Finally have had the nerve to sever all relationship links between the stories as they were originally set up. It’s just too difficult to keep track of them and they’d still need the guard fields which, as I am coming to understand, aren’t used much by the pro writers.
It does seem as though the new way I’m mapping this is more restrictive–even without guard fields–because I’m setting up a more defined path through the stories. The natural flow seems to go here, then here, then there, then a word from our sponsor, etc. The most important change is that the reader is allowed to get a fuller view of whichever life he’s visiting since he can stay within the story for a few spaces, ramble around into it’s own offshooting links, and return to the main narrative flow. He will also be reading a bit of each story in its proper sequence even though I will have him hopping back and forth among them.

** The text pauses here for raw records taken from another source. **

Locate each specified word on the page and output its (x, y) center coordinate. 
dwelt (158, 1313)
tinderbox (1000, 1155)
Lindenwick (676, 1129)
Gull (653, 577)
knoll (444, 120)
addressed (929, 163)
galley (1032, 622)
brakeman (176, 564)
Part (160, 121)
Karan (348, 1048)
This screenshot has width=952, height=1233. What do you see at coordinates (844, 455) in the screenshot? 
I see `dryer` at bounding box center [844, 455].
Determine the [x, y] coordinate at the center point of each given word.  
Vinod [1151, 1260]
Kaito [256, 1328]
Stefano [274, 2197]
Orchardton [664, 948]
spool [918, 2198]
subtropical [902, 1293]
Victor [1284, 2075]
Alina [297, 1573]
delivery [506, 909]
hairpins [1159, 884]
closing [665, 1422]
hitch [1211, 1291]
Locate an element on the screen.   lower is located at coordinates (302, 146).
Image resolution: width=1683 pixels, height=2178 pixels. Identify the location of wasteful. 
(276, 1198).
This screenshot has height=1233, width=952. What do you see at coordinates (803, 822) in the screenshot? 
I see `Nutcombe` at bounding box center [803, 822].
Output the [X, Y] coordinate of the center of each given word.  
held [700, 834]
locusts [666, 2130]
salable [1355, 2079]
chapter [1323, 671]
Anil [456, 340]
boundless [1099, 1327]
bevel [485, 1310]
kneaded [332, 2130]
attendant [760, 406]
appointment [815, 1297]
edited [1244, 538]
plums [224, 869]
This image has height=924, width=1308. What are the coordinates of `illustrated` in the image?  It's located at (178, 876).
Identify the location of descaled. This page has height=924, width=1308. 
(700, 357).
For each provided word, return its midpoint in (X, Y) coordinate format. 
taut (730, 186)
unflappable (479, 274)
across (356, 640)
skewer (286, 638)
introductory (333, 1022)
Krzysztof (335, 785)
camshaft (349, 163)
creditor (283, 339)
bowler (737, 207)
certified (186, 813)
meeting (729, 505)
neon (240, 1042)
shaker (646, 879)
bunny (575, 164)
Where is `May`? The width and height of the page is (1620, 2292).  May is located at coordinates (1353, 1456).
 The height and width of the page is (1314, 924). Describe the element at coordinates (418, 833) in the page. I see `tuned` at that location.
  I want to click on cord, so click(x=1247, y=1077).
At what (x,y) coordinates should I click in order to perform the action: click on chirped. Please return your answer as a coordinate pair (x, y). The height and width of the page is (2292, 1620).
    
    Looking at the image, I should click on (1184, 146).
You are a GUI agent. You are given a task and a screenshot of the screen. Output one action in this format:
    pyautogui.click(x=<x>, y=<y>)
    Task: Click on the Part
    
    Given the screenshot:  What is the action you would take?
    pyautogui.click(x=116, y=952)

I am allowing the reader to remain within any one story if he so chooses however. There will be a code that can be recognized for what it is after a reader is into the narrative a bit, though it won’t be outrageously obvious. The main followthrough, the way I would read it, will be navigated by the Writing Space Click. For continuation of a single story, there will be a text link, though it won’t be on every Writing Space and that’s why I say it won’t become obvious immediately. As a matter of fact, as I write this, I’m wondering if this is such a good idea since once that path is followed, it will either bring the reader to the end of that particular thread, or it will bring him back into the main trail at an odd moment, having missed a good portion of the ongoing, interwoven narrative.
Truly, while this pre-setup format of hypertext story was thought to be such a good idea, thinking back now, it would’ve been much easier to start from scratch and write hypertextually instead of thinking hypertext.